Traverse City & the Leelanau Peninsula, Michigan

One of the last surviving commercial fishing villages in Michigan is in Leland in the neighborhood known simply as Fishtown. But while commercial and charter boats continue to dock and unload their chubs and whitefish, their hauls aren’t anything like they used to be. Today, most of the old, weathered shanties once used for net mending, ice, and storage are owned and maintained by a nonprofit preservation group. They are rented out as galleries, boutiques, and specialty stores. Still, some old dockside businesses are keeping the old traditions alive. Among them is Carlson’s Fish, which has stood on these docks since 1904 and continues to serve up smoked whitefish paté and whitefish sausage. Just up the river is The Cove, a restaurant and bar that serves a range of fresh, local seafood options – as well as a Bloody Mary garnished with a smoked chub called the “Chubby Mary.”

Bloody Mary drink at The Cove in Michigan
The Cove in Leland, Michigan takes Bloody Mary garnishes to a new level with a smoked chub. Photo by Erica Gunderson

If you like your drinks less fishy and more fruity, the Leelanau Peninsula is also home to nearly a dozen wineries and distilleries.

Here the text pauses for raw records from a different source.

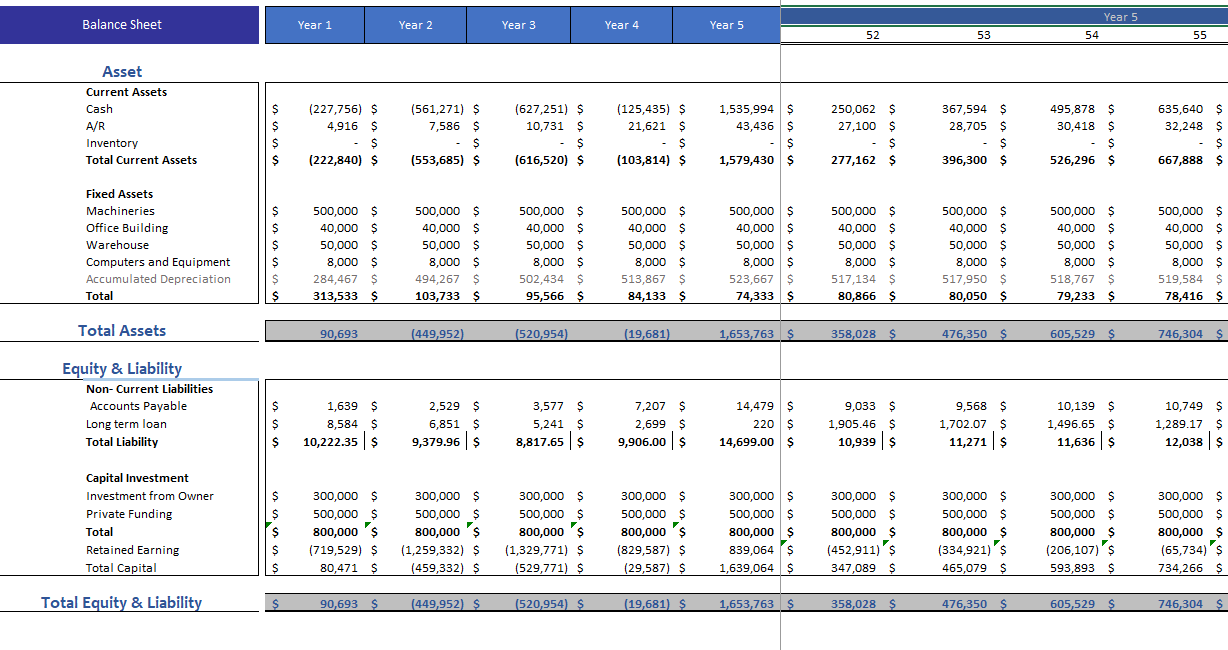Select the Year 1 column header
1228x650 pixels.
click(x=314, y=25)
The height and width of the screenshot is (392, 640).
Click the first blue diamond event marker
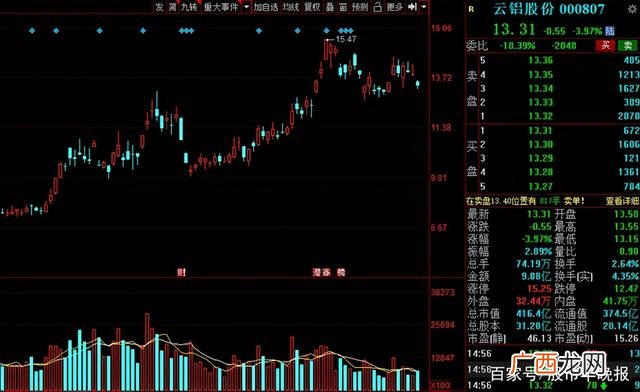(32, 30)
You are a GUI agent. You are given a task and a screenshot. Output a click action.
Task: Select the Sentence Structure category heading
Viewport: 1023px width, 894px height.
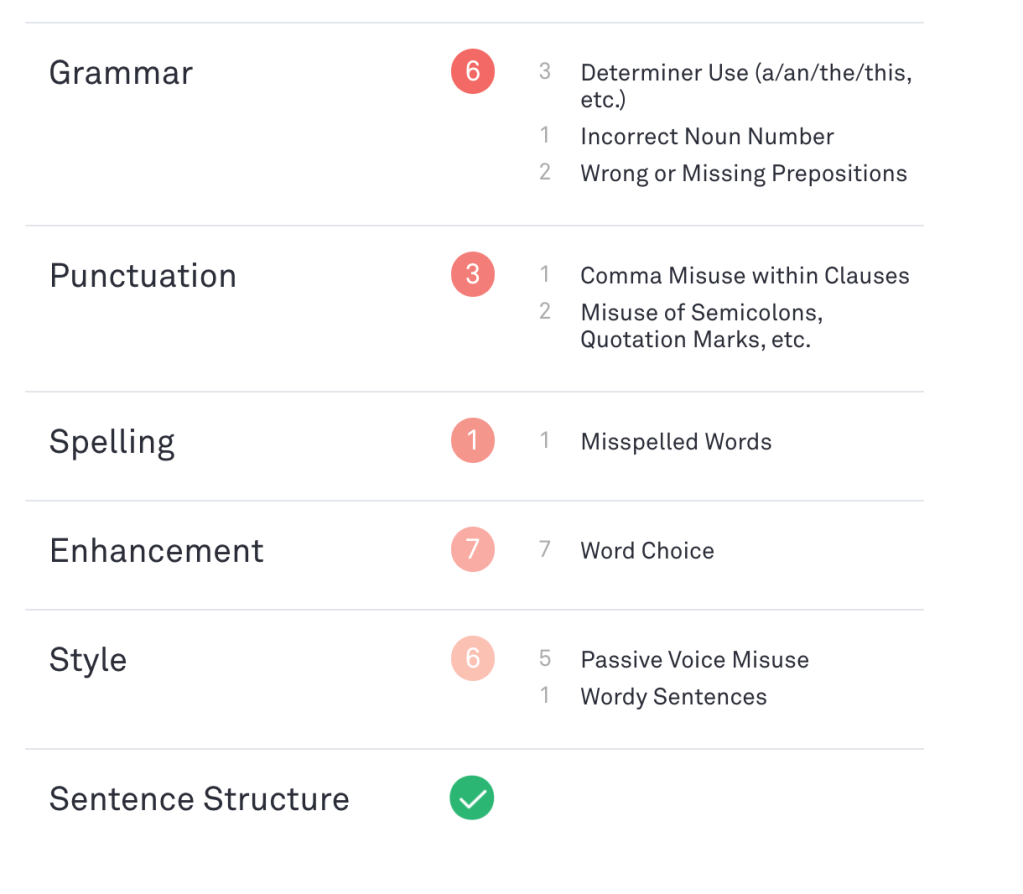click(x=199, y=799)
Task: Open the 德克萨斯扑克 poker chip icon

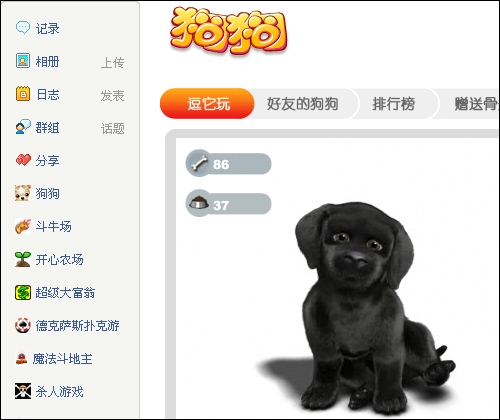Action: [x=23, y=325]
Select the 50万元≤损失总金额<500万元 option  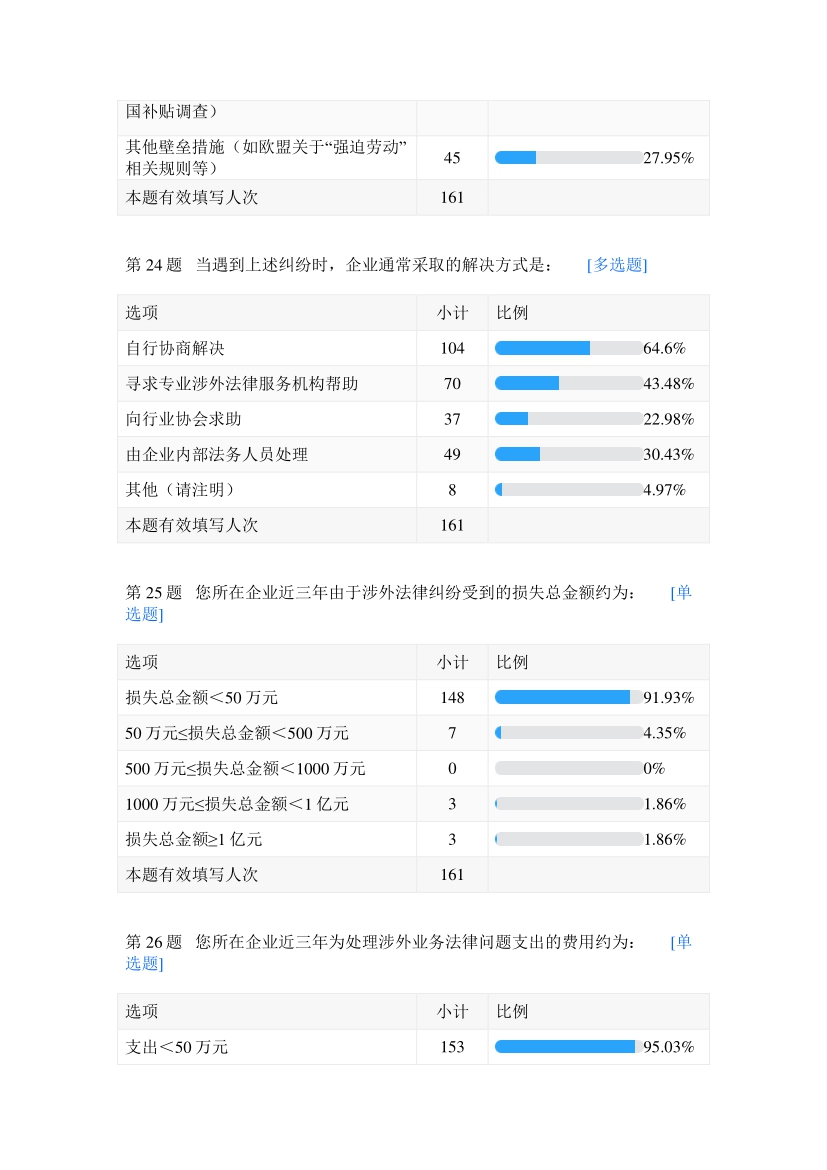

And for the amateur angler, there is still an abundance of locations for fishing, fly fishing and ice fishing, as well as several area charters. In fact, in 2008, Field and Stream magazine called Traverse City a “freshwater wonderland” and one of the best places in the U.S. to live if you love to fish. "Diversity is the key,” wrote Field and Stream’s Kirk Deeter, “Lake Michigan with salmon and steelhead; Grand Traverse Bay with some of the best smallmouth pockets and carp flats in America; and more rivers and natural lakes filled with trout, bass, and panfish than you can begin to touch in one season.”

Thanks to Lake Michigan breezes and sandy soil, Michigan is also the largest producer of tart cherries in the United States, and nowhere is that fact more celebrated than in Traverse City during the annual National Cherry Festival. Held every year in July, the fest features three parades, a cherry-pit spitting competition, and, of course, several cherry-pie eating contests.

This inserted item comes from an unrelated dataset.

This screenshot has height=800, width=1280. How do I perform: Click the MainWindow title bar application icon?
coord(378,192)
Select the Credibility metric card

Traverse City has another cherry-related claim to fame: locals baked the world’s largest cherry pie here in 1987. It was 17-and-a-half feet in diameter and weighed nearly as much as a school bus. They made the pie pan into a permanent monument. (Their pie record was beaten a few years later by a Rotary Club in British Columbia, but don’t mention it to locals.)

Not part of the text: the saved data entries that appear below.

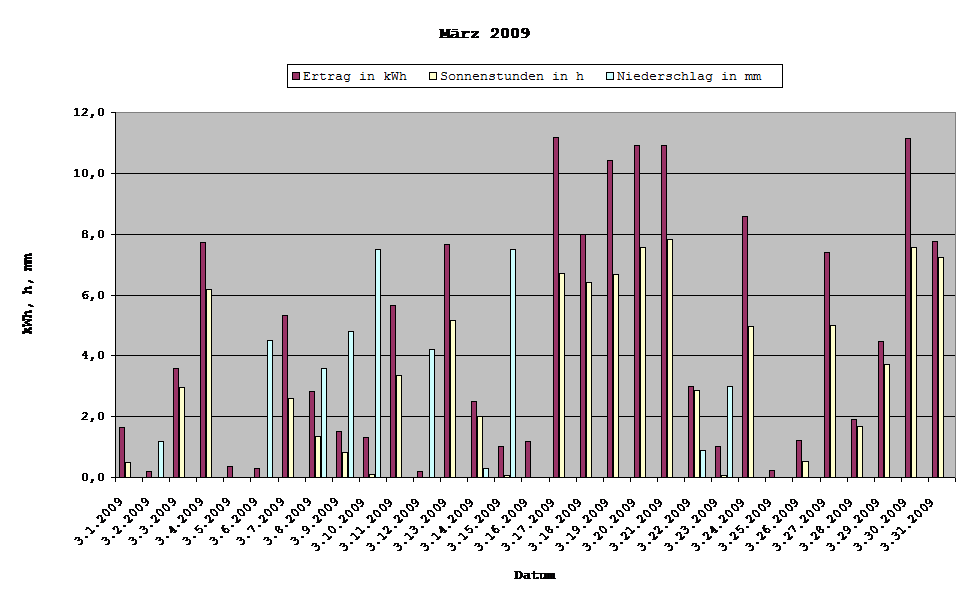The image size is (970, 604).
Task: Click the Ertrag bar on 24.3.2009
Action: [744, 350]
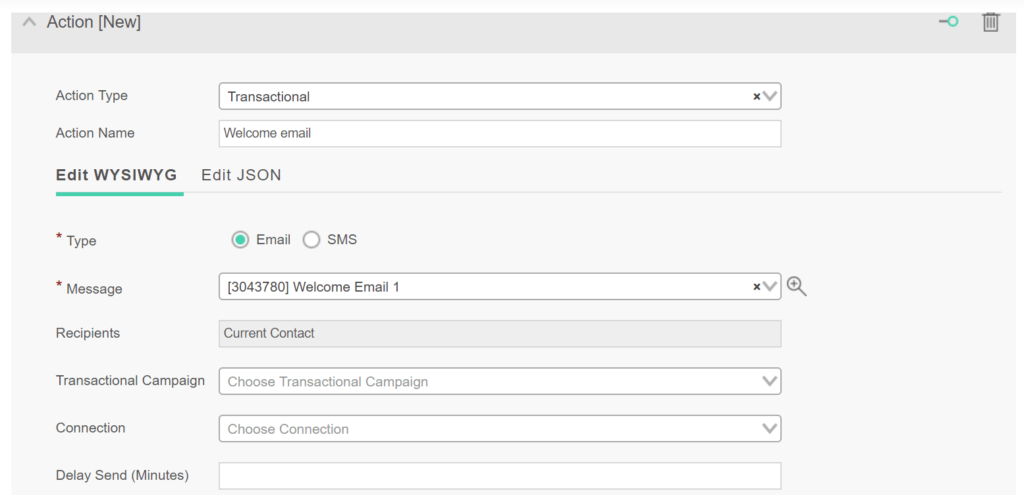1024x495 pixels.
Task: Open the Choose Transactional Campaign dropdown
Action: coord(500,381)
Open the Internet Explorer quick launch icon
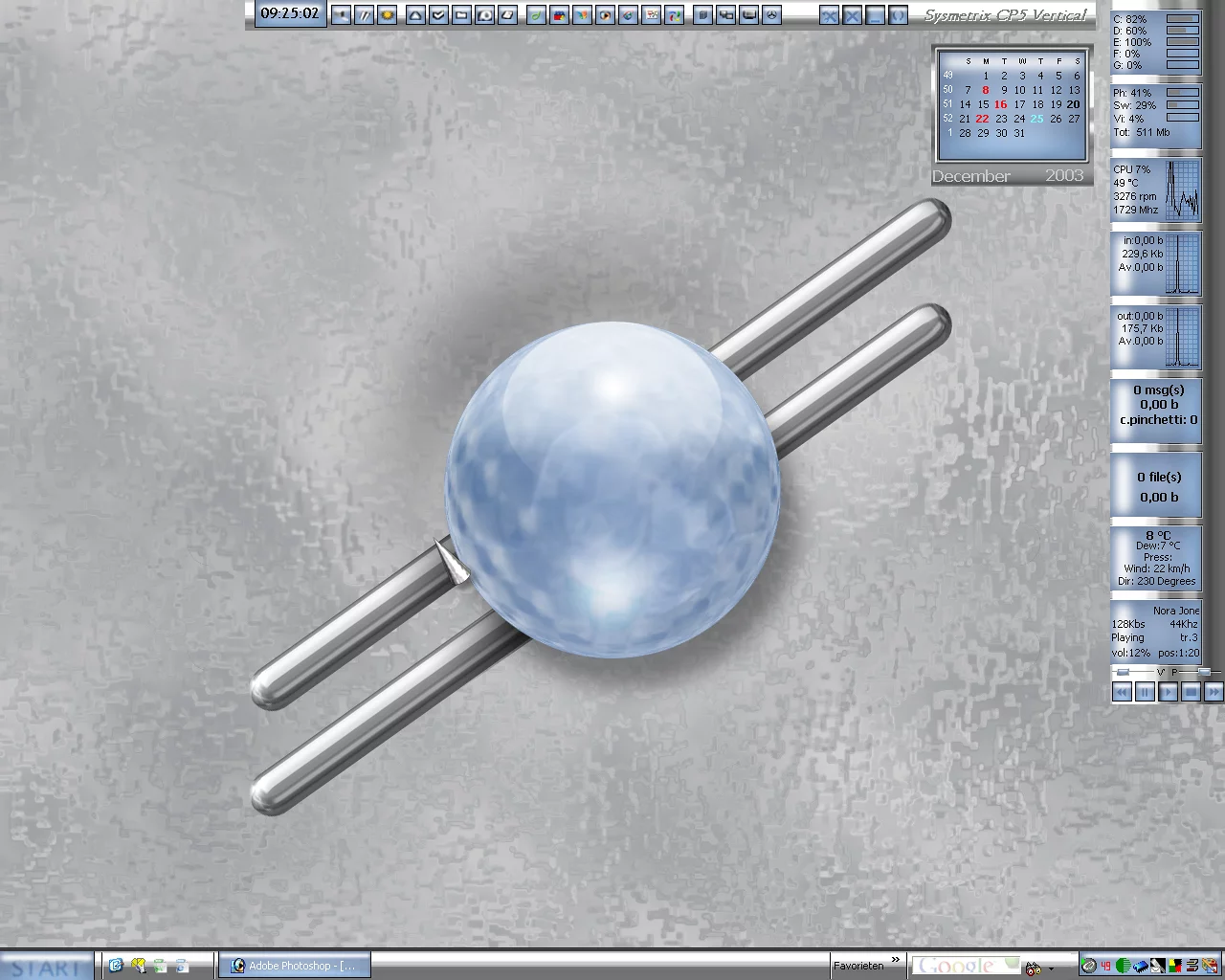 (116, 966)
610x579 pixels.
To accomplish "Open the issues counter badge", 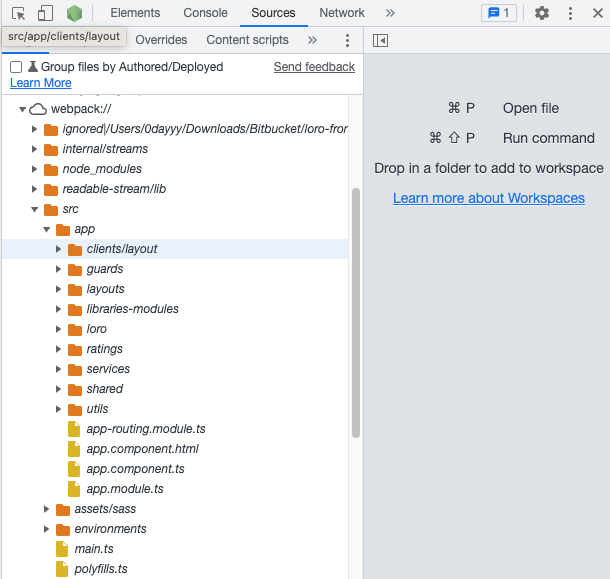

The Cherry Pie Controversy

The Cherry Pie Controversy

Two Michigan towns (Charlevoix and Traverse City) both lay claim to having baked the World’s Largest Cherry Pie. So, who’s right? Geoffrey Baer investigates.

One of the biggest draws in the area is Sleeping Bear Dunes National Lakeshore, named one of the best 21 beaches in the world by National Geographic. With 35 miles of Lake Michigan beaches, more than 100 miles of hiking trails, a paved biking trail, and numerous inland lakes and streams, the park is a favorite among outdoor enthusiasts. In warmer months, outdoor aficionados come here to hike, fish, bike, camp, get on the water, or just sit back and soak up the sun. In the winter months, the whole region is popular for sledding, cross-country skiing, and snowshoeing. There are several locations that rent equipment in both Glen Arbor and Traverse City.

The park is also home to the Maritime Museum, open in the summer months and located inside the old Sleeping Bear Point Coast Guard Station. Visitors learn about the history of the U.S. Coast Guard and Great Lakes shipping – and have a chance to witness (or participate in) a classic breeches buoy rescue drill.